• _Information provided_:
________________

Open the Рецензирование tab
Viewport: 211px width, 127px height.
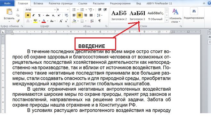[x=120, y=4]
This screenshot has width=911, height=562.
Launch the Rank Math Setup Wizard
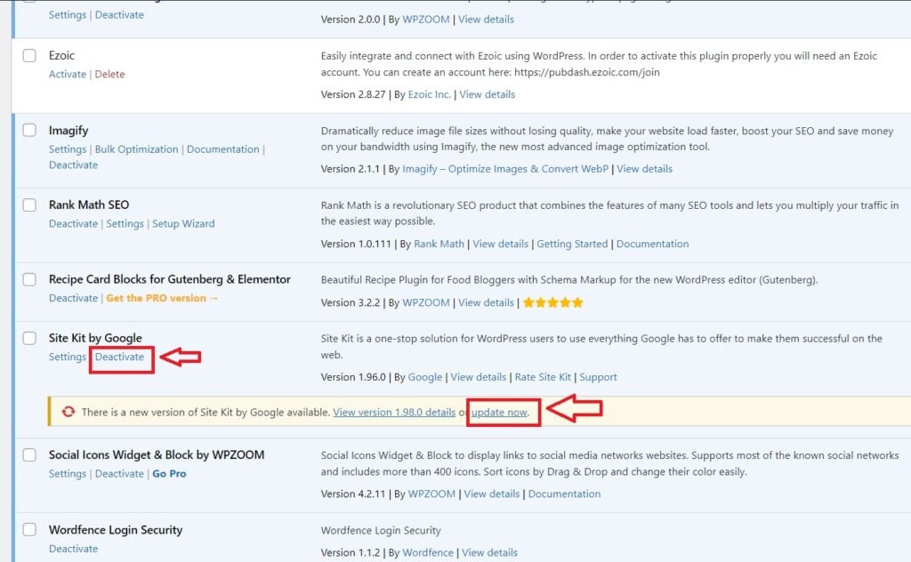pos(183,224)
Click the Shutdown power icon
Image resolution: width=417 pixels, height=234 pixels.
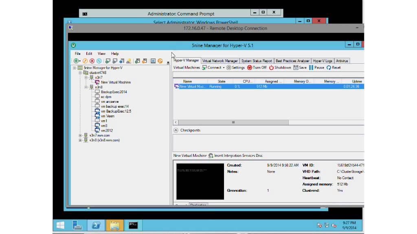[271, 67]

________________

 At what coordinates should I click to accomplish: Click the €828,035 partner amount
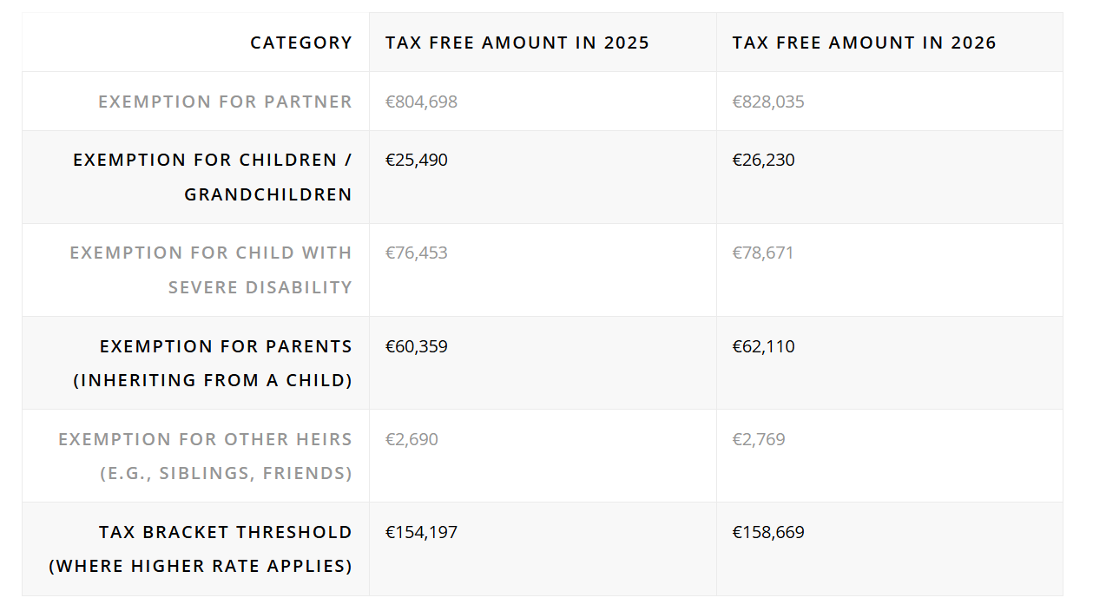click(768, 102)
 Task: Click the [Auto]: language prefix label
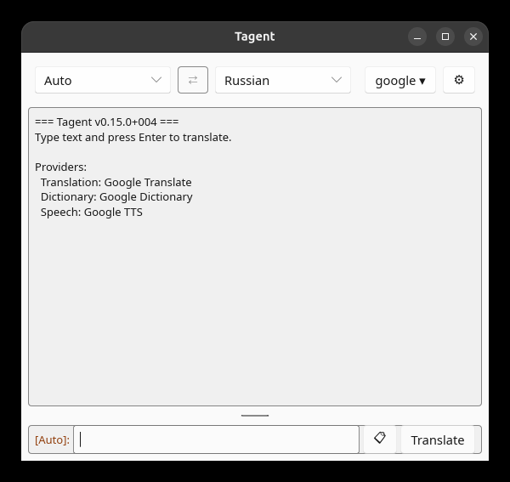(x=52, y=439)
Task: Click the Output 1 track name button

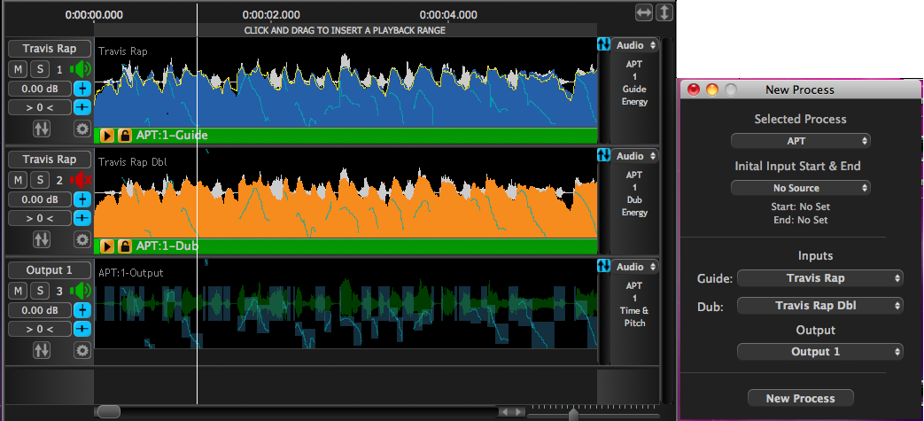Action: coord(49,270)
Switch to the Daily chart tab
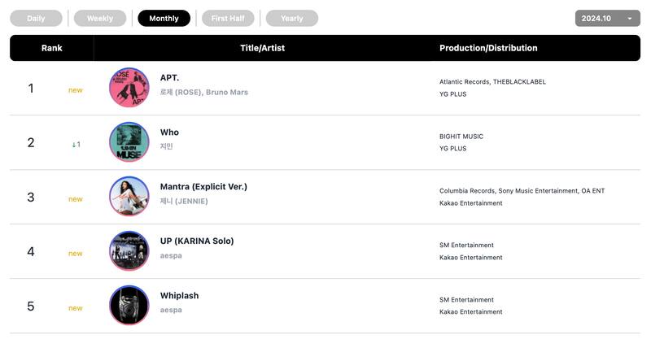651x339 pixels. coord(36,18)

________________

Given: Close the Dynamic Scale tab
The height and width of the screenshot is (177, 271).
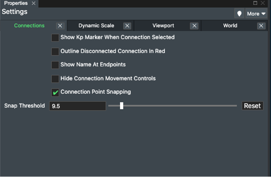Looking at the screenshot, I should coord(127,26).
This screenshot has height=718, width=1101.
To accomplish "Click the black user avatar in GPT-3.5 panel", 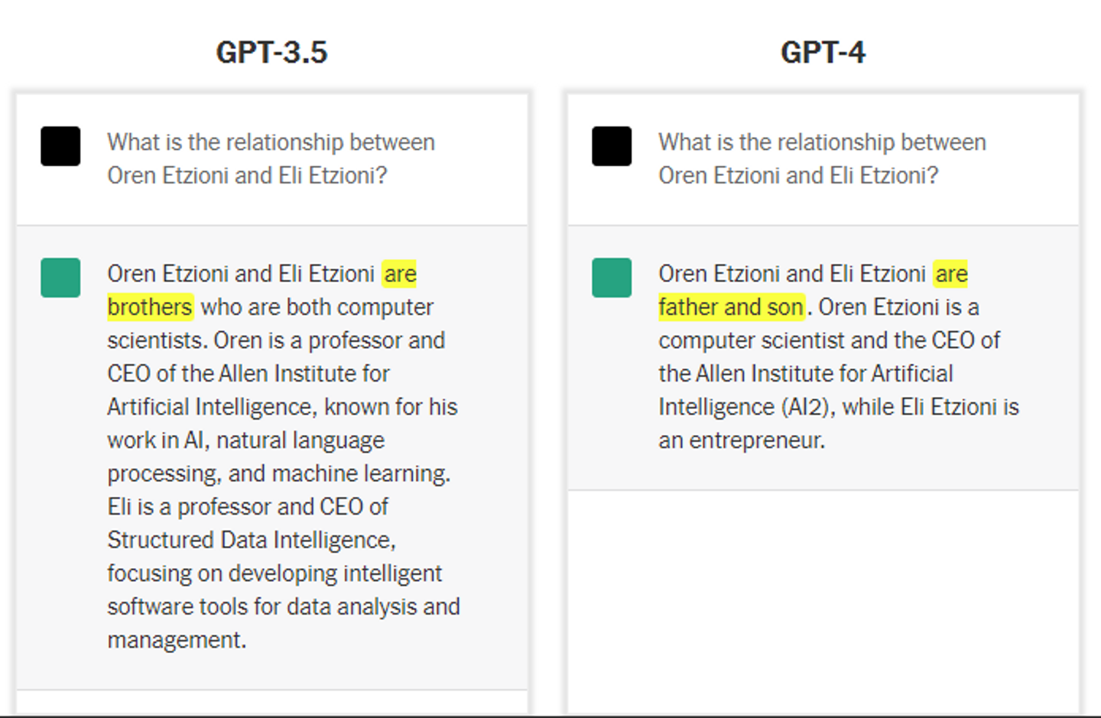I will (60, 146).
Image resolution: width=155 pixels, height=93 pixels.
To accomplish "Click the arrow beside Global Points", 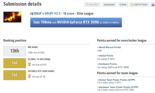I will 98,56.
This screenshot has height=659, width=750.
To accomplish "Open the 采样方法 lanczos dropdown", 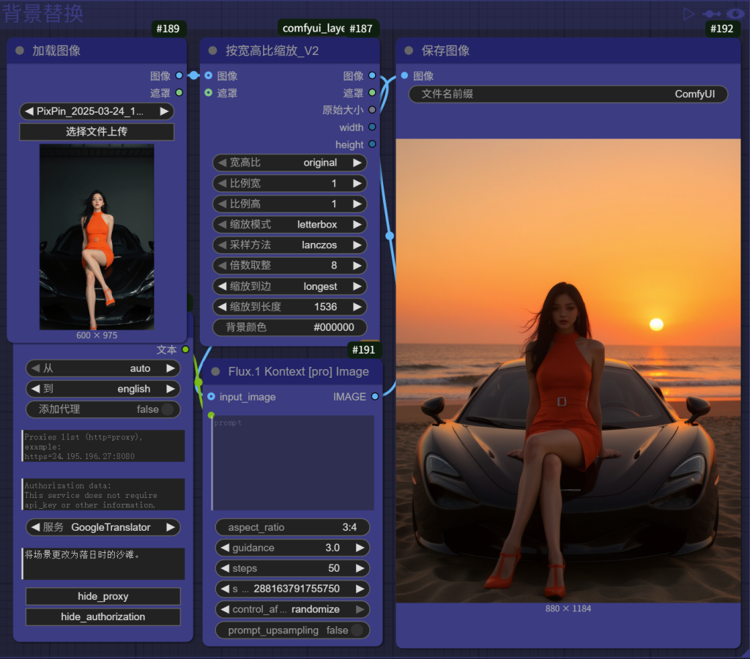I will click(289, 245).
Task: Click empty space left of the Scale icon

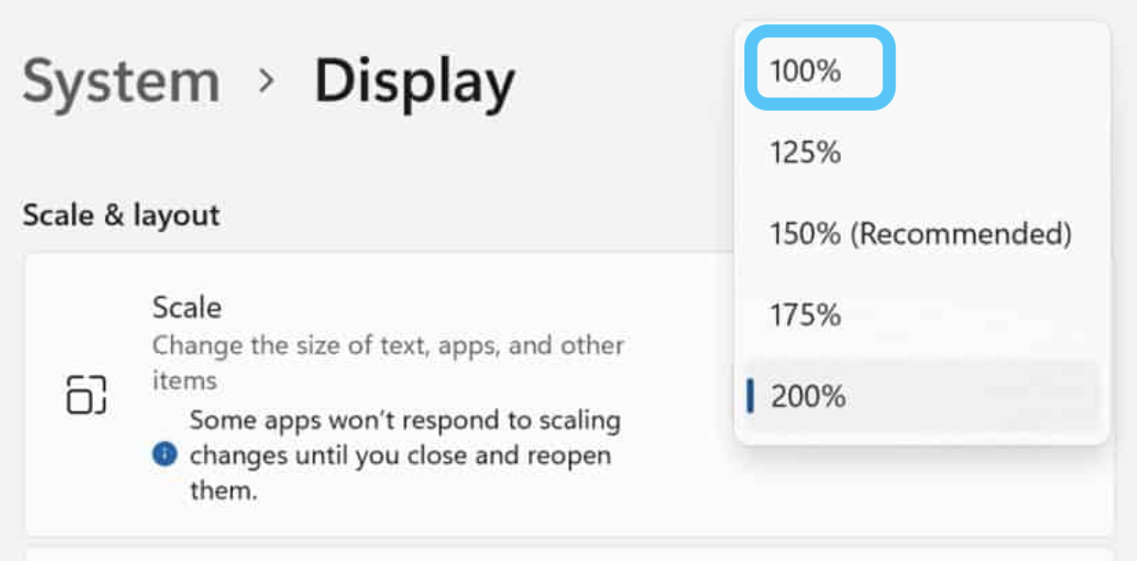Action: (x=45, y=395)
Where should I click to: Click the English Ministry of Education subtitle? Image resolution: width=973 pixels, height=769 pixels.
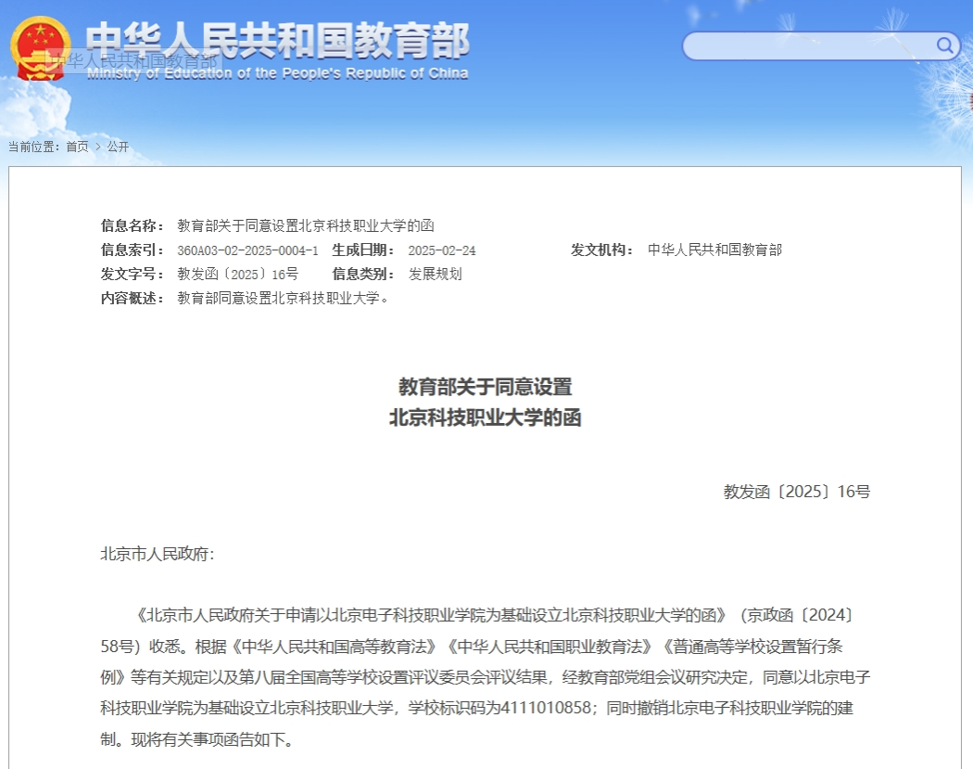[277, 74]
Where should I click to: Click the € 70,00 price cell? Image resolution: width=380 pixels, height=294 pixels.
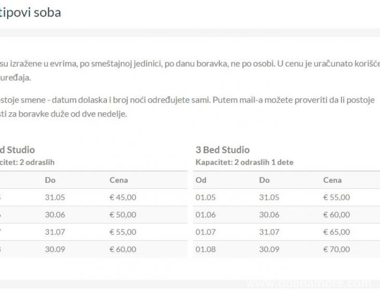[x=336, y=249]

________________

• _Exercise prompt_:
Once every line above has been checked for the string "This", give the number of matching lines and nothing more.

• _Reply_:
3